Los soldados franceses, inexpertos y poco habituados al extremo clima del sur, no habían visto nunca un paisaje semejante. Se persignaban, viendo en ello la prueba de que habían entrado en un país dejado de la mano de Dios.
Una delegación encabezada por el arzobispo de Narbona y el vizconde de la ciudad se reunió con los cruzados en Capestang, el 25 de julio.
Narbona era un rico puerto comercial del Mediterráneo, aunque el núcleo de la ciudad se hallaba a cierta distancia de la costa. Con los rumores acerca de los horrores infligidos a Béziers aún frescos en la mente y con la esperanza de salvar Narbona de correr la misma suerte, la Iglesia y el estado se avinieron a sacrificar su independencia y su honor. En presencia de testigos, el obispo y el vizconde de Narbona se arrodillaron ante el abad de Cîteaux e hicieron protestas de total y completo sometimiento a la autoridad de la Iglesia.
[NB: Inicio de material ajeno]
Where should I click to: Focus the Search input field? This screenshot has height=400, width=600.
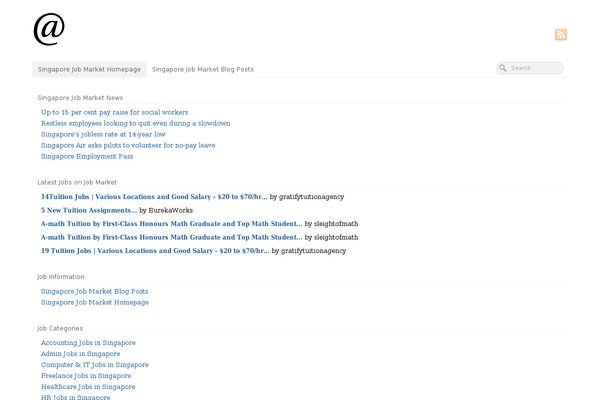[x=530, y=68]
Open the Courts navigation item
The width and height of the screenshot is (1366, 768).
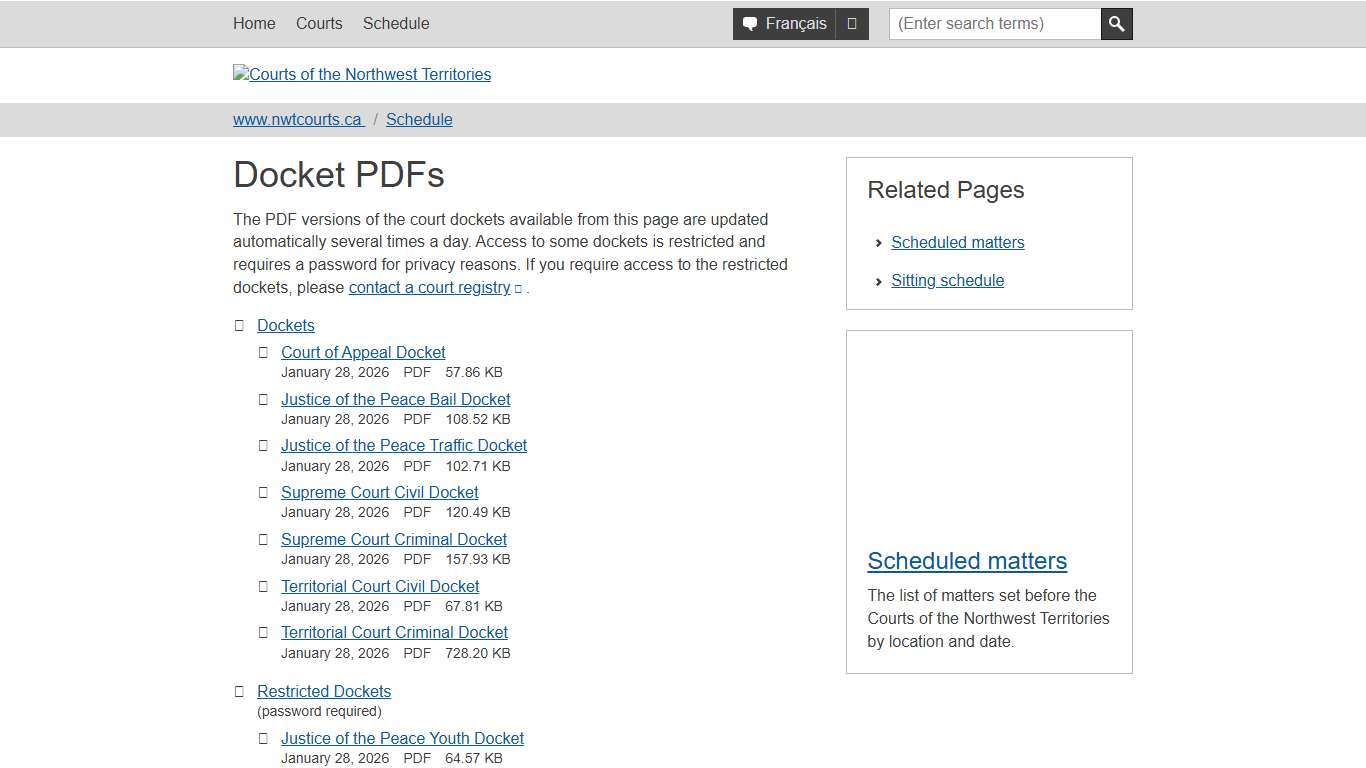coord(319,23)
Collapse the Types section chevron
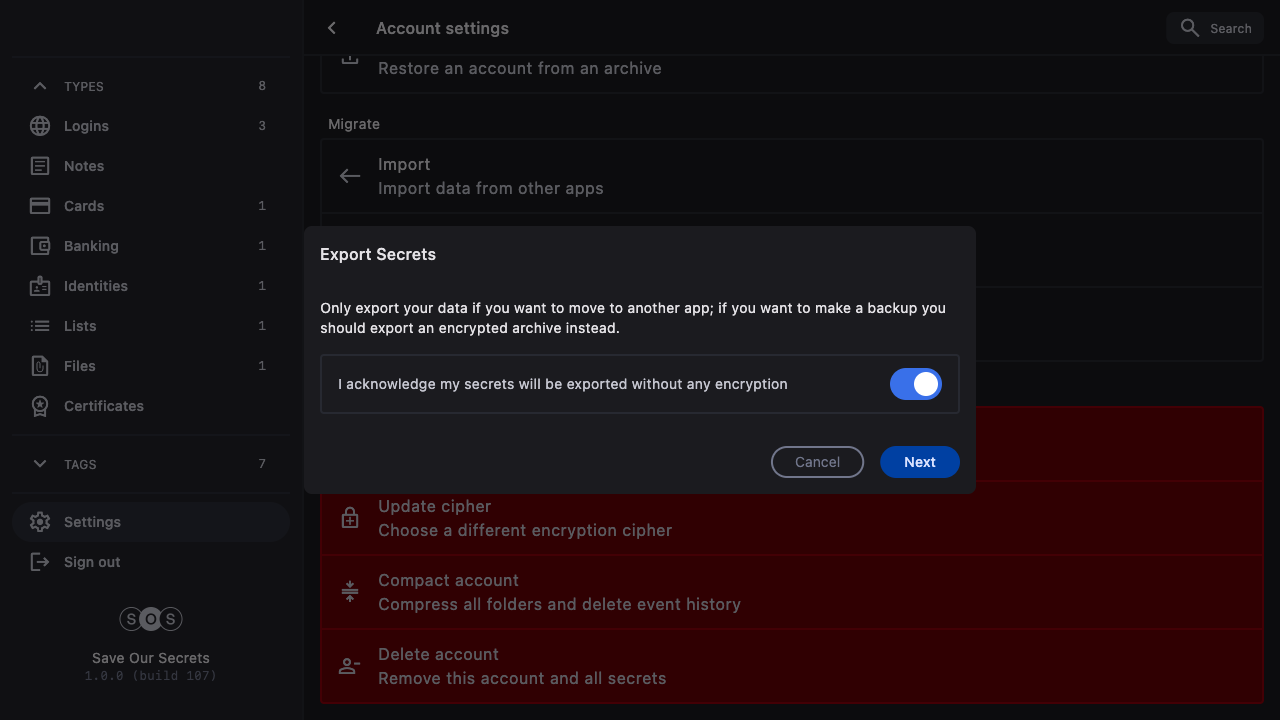 click(40, 86)
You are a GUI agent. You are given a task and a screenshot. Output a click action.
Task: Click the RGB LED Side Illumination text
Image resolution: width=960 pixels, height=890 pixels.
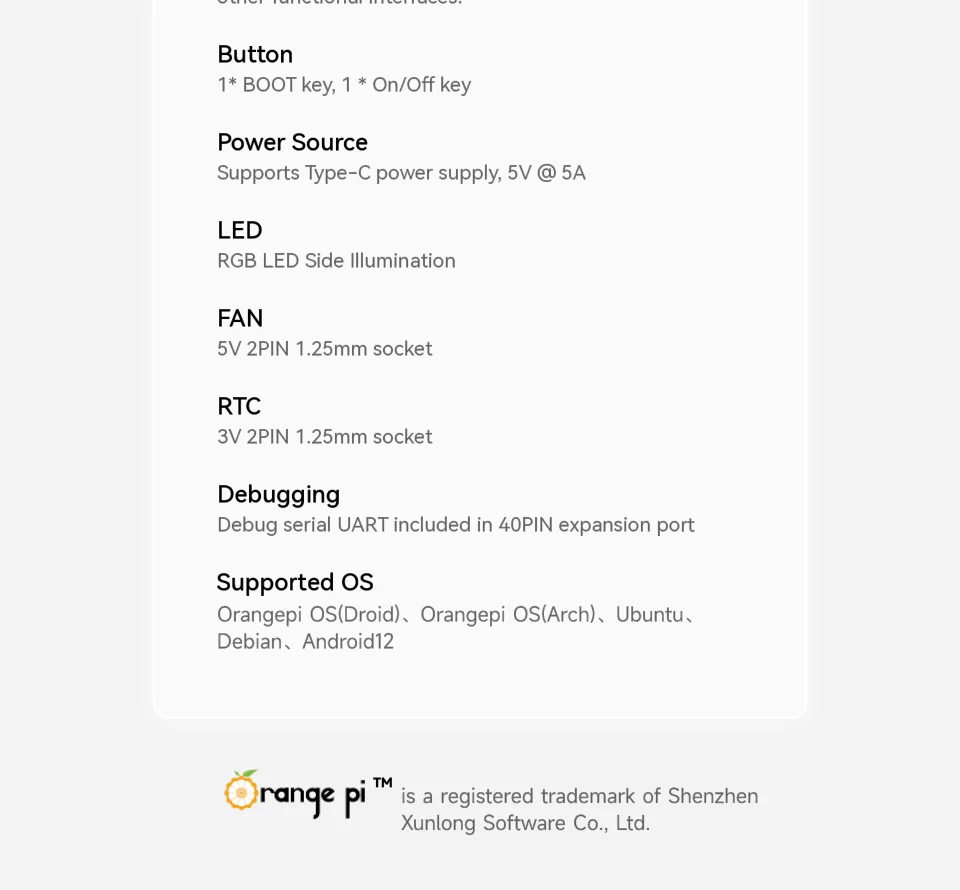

Acordaron entregar a los legados a todos los herejes conocidos, confiscar las propiedades de cátaros y judíos, e incluso pagar diezmos sobre sus propias posesiones, para financiar la cruzada.
En cuestión de horas, el acuerdo era firme. Narbona se salvó de la destrucción. Nunca un botín de guerra se había ganado con tanta facilidad.
Si el abad y sus legados se sorprendieron por la celeridad con que los narboneses renunciaron a sus derechos, no lo dejaron traslucir. Si los hombres que marchaban bajo los bermejos estandartes del conde de Toulouse se abochornaron por la falta de arrojo de sus compatriotas, no lo confesaron.
Se dio orden de cambiar de rumbo. Pernoctarían en las afueras de Narbona y por la mañana emprenderían la marcha hacia Olonzac. A partir de ahí, quedarían sólo unos días de marcha hasta Carcasona.
Al día siguiente, se rindió la ciudad fortificada de Azille, situada sobre una colina, que abrió de par en par sus puertas a los invasores. Varias familias acusadas de herejía fueron quemadas en una hoguera precipitadamente instalada en la plaza del mercado. El humo negro serpenteó por las estrechas y empinadas callejuelas, atravesó los gruesos muros de la ciudad y alcanzó las llanuras que había a lo lejos.